いや、、、というか、実はあんまり元気じゃなくて、、、。どうしてわかったんですか?」
あっという間に空元気を装っている自分の嘘も見破られてしまいそうで、それより前に、と自分で白状してしまった。
電話の向こうで、エミさんが心配そうにする気配が消えて
にっこり笑ったような気がした。
「そうでしたか。いや、ね。春の始まりのこの時期、
ずっと凍てついていた冬の日々が終わりかけて、少し気温が上がり始めるこの時期って、
冬の間に溜め込んだKapha(カファ)が溶け出して、症状として現れやすいので、しんどいと思うんですよ。」
さも当たり前のようにエミさんが言うので、ますます私はびっくりしてしまった。
「え?Kapha(カファ)??」
Kapha(カファ)というのは、アーユルヴェーダにある3つの要素のうちの一つで、Vata(ヴァータ)、Pitta(ピッタ)と一緒にトリドーシャと呼ばれている。
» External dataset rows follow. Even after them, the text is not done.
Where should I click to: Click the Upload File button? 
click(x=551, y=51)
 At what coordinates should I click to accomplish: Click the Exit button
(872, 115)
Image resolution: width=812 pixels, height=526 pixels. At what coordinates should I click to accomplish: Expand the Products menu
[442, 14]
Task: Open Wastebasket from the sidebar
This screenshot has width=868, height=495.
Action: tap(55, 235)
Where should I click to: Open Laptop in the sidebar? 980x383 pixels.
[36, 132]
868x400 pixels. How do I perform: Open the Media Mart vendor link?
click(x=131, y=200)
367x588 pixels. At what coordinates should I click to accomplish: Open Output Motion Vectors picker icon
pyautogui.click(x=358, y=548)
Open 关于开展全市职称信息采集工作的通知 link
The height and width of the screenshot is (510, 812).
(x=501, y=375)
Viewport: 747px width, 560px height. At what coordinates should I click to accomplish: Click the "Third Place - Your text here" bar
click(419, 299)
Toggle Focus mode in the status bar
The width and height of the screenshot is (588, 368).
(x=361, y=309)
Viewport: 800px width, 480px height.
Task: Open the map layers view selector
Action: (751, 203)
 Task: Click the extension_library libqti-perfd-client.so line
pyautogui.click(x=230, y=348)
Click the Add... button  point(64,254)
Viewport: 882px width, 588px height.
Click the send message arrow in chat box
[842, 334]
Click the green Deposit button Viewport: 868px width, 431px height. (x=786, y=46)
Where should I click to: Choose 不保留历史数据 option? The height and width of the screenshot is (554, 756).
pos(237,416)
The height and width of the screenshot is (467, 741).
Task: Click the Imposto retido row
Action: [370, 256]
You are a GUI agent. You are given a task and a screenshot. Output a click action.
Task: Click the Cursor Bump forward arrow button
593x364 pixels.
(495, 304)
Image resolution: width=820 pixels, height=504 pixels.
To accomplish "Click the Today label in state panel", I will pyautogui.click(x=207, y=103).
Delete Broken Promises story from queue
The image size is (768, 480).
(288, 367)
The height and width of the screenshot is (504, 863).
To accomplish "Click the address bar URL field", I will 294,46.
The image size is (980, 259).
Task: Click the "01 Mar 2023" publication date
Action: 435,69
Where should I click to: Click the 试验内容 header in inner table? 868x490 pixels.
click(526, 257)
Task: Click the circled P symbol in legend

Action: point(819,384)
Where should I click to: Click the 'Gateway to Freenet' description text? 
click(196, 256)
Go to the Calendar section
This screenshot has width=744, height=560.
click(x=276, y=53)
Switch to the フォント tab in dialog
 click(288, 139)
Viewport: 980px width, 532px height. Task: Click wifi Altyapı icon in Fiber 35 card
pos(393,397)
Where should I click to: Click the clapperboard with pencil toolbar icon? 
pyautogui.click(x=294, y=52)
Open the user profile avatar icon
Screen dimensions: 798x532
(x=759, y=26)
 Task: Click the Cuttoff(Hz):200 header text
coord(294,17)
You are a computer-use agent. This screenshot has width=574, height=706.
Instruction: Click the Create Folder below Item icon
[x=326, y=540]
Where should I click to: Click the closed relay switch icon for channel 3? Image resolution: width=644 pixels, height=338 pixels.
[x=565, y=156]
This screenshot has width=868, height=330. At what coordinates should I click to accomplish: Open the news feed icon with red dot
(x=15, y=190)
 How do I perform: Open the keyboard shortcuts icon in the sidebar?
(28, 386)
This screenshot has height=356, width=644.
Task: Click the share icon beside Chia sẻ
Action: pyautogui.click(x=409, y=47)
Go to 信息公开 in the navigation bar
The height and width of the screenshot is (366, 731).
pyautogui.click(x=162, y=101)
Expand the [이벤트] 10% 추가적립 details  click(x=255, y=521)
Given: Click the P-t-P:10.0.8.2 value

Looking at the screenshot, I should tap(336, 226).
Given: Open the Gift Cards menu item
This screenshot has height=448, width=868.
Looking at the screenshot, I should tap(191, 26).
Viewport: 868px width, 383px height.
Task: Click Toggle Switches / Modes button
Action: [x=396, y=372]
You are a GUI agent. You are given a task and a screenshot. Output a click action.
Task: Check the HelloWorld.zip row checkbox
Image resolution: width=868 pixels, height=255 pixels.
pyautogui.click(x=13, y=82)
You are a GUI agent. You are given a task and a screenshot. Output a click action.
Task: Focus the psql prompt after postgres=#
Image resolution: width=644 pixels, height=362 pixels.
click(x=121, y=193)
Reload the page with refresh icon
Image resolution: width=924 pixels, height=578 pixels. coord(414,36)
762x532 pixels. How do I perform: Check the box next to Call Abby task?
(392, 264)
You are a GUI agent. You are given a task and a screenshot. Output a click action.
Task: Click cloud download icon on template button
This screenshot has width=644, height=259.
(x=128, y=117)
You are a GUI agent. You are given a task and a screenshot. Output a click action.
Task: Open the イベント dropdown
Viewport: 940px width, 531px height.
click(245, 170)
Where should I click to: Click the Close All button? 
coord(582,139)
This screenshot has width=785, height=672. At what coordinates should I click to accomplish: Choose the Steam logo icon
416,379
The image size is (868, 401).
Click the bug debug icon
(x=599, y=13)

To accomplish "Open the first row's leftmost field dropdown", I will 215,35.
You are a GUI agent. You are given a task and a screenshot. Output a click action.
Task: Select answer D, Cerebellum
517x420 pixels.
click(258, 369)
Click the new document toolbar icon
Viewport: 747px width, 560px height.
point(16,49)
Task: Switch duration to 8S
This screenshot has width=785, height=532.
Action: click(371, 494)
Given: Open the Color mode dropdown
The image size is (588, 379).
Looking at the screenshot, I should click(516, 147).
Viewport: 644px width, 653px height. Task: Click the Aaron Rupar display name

アーユルヴェーダを学び始めてより深く知ったのだが、Kapha(カファ)というのは水や土に象徴される要素で、具体的には重たい、冷たい、停滞する、といった性質を持つ。
そしてこのドーシャは、季節や人、食べ物、時間、土地など全てに存在するエネルギーでもある。
「確か冬はKaphaの時期だったけれど、春も関係あるんですか??」
Kapha(カファ)は春のイメージとは真逆だったので、私は思わずエミさんに訊ねた。
「ええ、関係あるんです。特に気温が完全に上がりきるまでは、大アリなんですよ。」
とエミさんが答える。
「今まで低かった気温が上がり始めると、冷蔵庫の中に入っていたバターが室温に戻ってゆっくりと溶け出すように、
冬の間に蓄積され、体の中に溜まっていたKapha(カファ)の要素が、徐々に溶け出して姿を現わすんです。
それが例えばこの時期特有の体の痒みだったり、むくみだったり、重だるさとして自覚されたりするんです。他には、何しろKapha(カファ)の性質なので、とっても億劫になったり、わけもなく落ち込んだり、気持ちが鬱々としたり。
なんだか華やかで軽やかな春のイメージとは真逆だけれど、完全に春になる前にはそんな風に、溜め込んだKapha(カファ)がでてくる時期があって、結構それがしんどかったりするんですよ。
この冬食べ過ぎや運動不足でKapha(カファ)を増やす生活をした人や、もともとKapha(カファ)体質の人なんかは特に。」
それを聞いて、私は納得した。
なんだか妙に納得してしまった。
「そっか、そうなんですね。 エミさん、私、今まさに溶け出してきたKapha(カファ)を体感していたのかもしれません。 だって、すっごく重たくて、気持ちも、身体も、なんだか動けないんです。そして、すっごく落ち込んでしまって、、、。」
言いながら少し恥ずかしかったけれど、なんとなく冬に溜め込んだドーシャのせいだと思うと、もしかしてこれって、自然なことなのかしら、と思ったりもした。